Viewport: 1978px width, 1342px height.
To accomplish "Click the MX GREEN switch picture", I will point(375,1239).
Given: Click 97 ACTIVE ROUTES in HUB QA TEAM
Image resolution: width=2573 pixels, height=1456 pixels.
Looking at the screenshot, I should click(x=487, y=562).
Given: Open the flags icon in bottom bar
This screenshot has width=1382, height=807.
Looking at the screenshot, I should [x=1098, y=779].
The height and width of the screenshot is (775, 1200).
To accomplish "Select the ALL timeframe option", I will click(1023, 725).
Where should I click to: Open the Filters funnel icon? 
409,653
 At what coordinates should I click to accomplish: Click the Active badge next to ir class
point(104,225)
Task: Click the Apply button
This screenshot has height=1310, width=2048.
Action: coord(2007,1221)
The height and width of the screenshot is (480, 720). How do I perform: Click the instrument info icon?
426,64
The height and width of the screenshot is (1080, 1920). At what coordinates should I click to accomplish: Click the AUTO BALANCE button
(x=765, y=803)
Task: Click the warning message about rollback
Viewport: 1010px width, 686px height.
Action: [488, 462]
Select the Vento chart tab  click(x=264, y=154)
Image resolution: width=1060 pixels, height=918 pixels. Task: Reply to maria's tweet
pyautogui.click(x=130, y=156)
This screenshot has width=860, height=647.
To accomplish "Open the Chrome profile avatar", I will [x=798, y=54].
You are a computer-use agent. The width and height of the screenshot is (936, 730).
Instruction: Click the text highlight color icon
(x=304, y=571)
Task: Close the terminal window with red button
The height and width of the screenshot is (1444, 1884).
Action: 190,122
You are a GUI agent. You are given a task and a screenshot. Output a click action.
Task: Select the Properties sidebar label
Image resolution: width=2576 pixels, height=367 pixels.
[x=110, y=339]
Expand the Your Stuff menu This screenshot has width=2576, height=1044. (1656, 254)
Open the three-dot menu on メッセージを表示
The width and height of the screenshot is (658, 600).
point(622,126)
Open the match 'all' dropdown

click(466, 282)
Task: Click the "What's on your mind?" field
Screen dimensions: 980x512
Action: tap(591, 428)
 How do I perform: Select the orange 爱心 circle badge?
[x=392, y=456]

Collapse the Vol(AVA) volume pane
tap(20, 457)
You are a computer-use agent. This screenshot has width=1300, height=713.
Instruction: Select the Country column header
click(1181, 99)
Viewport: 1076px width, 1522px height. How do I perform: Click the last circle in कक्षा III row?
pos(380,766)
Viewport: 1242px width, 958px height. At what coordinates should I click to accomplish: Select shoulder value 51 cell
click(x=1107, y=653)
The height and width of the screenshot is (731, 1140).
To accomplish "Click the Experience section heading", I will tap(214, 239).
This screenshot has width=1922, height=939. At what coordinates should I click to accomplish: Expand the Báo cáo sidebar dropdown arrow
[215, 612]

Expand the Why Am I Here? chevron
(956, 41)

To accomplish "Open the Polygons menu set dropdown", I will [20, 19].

(WHAT IS REQUIRED): Copy out every item above word for word.

(CORRECT OUTPUT):
Viewport: 1978px width, 1342px height.
To accomplish "Click the MX GREEN switch picture", I will point(375,1239).
Given: Click 97 ACTIVE ROUTES in HUB QA TEAM
Image resolution: width=2573 pixels, height=1456 pixels.
Looking at the screenshot, I should click(x=487, y=562).
Given: Open the flags icon in bottom bar
This screenshot has width=1382, height=807.
Looking at the screenshot, I should [x=1098, y=779].
The height and width of the screenshot is (775, 1200).
To accomplish "Select the ALL timeframe option", I will click(1023, 725).
Where should I click to: Open the Filters funnel icon? 
409,653
 At what coordinates should I click to accomplish: Click the Active badge next to ir class
point(104,225)
Task: Click the Apply button
This screenshot has height=1310, width=2048.
Action: coord(2007,1221)
The height and width of the screenshot is (480, 720). How do I perform: Click the instrument info icon?
426,64
The height and width of the screenshot is (1080, 1920). At what coordinates should I click to accomplish: Click the AUTO BALANCE button
(x=765, y=803)
Task: Click the warning message about rollback
Viewport: 1010px width, 686px height.
Action: [488, 462]
Select the Vento chart tab  click(x=264, y=154)
Image resolution: width=1060 pixels, height=918 pixels. Task: Reply to maria's tweet
pyautogui.click(x=130, y=156)
This screenshot has width=860, height=647.
To accomplish "Open the Chrome profile avatar", I will [x=798, y=54].
You are a computer-use agent. The width and height of the screenshot is (936, 730).
Instruction: Click the text highlight color icon
(x=304, y=571)
Task: Close the terminal window with red button
The height and width of the screenshot is (1444, 1884).
Action: 190,122
You are a GUI agent. You are given a task and a screenshot. Output a click action.
Task: Select the Properties sidebar label
Image resolution: width=2576 pixels, height=367 pixels.
[x=110, y=339]
Expand the Your Stuff menu This screenshot has width=2576, height=1044. (1656, 254)
Open the three-dot menu on メッセージを表示
The width and height of the screenshot is (658, 600).
point(622,126)
Open the match 'all' dropdown

click(466, 282)
Task: Click the "What's on your mind?" field
Screen dimensions: 980x512
Action: tap(591, 428)
 How do I perform: Select the orange 爱心 circle badge?
[x=392, y=456]

Collapse the Vol(AVA) volume pane
tap(20, 457)
You are a computer-use agent. This screenshot has width=1300, height=713.
Instruction: Select the Country column header
click(1181, 99)
Viewport: 1076px width, 1522px height. How do I perform: Click the last circle in कक्षा III row?
pos(380,766)
Viewport: 1242px width, 958px height. At what coordinates should I click to accomplish: Select shoulder value 51 cell
click(x=1107, y=653)
The height and width of the screenshot is (731, 1140).
To accomplish "Click the Experience section heading", I will tap(214, 239).
This screenshot has width=1922, height=939. At what coordinates should I click to accomplish: Expand the Báo cáo sidebar dropdown arrow
[215, 612]

Expand the Why Am I Here? chevron
(956, 41)

To accomplish "Open the Polygons menu set dropdown", I will [20, 19].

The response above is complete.